Est Original Gravity: 1.081 SG
Est Final Gravity: 1.021 SG
Estimated Alcohol by Vol: 7.92 %
Bitterness: 88.4 IBU
Est Color: 15.4 SRM


Mash Profile

Total Grain Weight: 35.00 lb
Sparge Water: 9.19 gal
Sparge Temperature: 168.0 F
Mash Temp = 152
Mash Time = 120 minutes


Man I am bumming about this.


Should I go and just ask the guy to hit me with 5 pounds of vienna or something to add to the base malt?
 
Add some more malt and try to get the percentage of crystal down, I love Vienna in my Pale ales.
Anyway, where it stand is not going to kill you with sweetness, it's about 15% of the grainbill, and actually less when you consider the sugar you are adding. Is it too much is debatable, with such a high alcohol level and large amount of hops it may not be as crisp as you want it but it will not render it undrinkable.

Well....at least I think not.
 
At that price, go buy another 30 lbs of base malt. Thoroughly mix all 65 lbs of grain together and save half for another brew.

Thats a good idea for another $20.

I suppose I could brew 20 gallons IIPA. There is no way I could drink that much before the hops would fade.

I am leaning towards brewing as is, and adding 4# sugar (%11) to the recipe. This knocks the percentage of crystal down to 12. The color is out of style guidelines. Could be an imperial red ale I guess.

Additionally my research indicates a higher percentage of crystal in Tasty McDoles award winning double IPA for a 12 gallon batch (%15.7 crystal).


81.3% 26.00 lbs. Pale Malt(2-row)
6.3 % 2.00 lbs. Caramel Pils Malt
6.3 % 2.00 lbs. Crystal 60
3.1 % 1.00 lbs. Crystal 120L
3.1 % 1.00 lbs. Munich Malt(2-row)
 
I'm with Yuri. Blend it and save half. The grain is cheap but the 22oz of hops for this recipe aren't. Get the extra grain and play it safe.
 
IMO, If you decide to cut it go with 2-row. Vienna, although excellent in an IPA, will add insult to injury here.

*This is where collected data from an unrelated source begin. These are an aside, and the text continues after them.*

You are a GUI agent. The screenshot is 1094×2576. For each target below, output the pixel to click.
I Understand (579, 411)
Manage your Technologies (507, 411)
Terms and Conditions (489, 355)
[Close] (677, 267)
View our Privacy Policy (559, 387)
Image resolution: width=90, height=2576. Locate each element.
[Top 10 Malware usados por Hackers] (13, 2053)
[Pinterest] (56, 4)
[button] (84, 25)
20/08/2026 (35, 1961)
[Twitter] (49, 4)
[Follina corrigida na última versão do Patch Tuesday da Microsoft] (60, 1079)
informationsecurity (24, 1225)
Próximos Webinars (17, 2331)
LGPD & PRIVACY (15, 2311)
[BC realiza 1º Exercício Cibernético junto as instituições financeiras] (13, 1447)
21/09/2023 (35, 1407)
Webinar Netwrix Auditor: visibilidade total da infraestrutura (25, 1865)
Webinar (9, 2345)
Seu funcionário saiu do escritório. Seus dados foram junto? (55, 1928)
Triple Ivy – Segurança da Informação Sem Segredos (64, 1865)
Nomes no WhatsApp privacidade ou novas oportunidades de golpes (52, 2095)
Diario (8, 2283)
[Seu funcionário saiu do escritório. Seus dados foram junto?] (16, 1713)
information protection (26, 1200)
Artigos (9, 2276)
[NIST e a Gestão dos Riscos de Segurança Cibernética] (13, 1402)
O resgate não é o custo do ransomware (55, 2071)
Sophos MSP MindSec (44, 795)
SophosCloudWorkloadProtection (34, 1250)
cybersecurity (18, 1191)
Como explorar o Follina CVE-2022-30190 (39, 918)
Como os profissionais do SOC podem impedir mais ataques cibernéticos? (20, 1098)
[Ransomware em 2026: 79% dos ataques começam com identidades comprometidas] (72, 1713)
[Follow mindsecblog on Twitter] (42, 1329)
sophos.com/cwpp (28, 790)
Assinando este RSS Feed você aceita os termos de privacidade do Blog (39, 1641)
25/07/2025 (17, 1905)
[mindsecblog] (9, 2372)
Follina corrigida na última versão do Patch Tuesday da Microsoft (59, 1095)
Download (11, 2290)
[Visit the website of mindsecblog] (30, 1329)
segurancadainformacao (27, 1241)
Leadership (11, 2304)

You want something crisp & clean that doesn't contribute to the malty/biscuity profile. Cheers!!!
 
IMO, If you decide to cut it go with 2-row. Vienna, although excellent in an IPA, will add insult to injury here. You want something crisp & clean that doesn't contribute to the malty/biscuity profile. Cheers!!!

I am going to go with 4 pounds of sugar at the end of the boil. This will cut the % of crystal down to around %10. I will mash low and I am using a massive Pacman yeast starter. I think it will be an awesome brew..
 
update:

Just added the dry hop to this. Had terrible efficiency due to lack of space in mash tun resulting in seriously thick mash. OG = 1.075 FG = 1.012. Sample from fermenter was very tasty, suprising in flavor actually. You start by noticing a nice faintly sweet caramel flavor that instantly fades out and gets overtaken by hop bitterness and flavor with a crisp lingering bitter finish. It might be some of my best work actually.
 
This beer is kegged up and is without question the best IPA I have ever made. I am not sure how it happened, but the crystal malt perfectly balances the huge hopload, and the final gravity is perfect at 1.012. It has a very dank, catty aroma that is mixed with a touch of citrus and tropical fruit. For being %8+ ABV it is very smooth, not fiery and the bitterness is not lingering. I am not sure how it all worked out so well, but this unorthodox IPA worked great. The grain bill may become my new IPA base.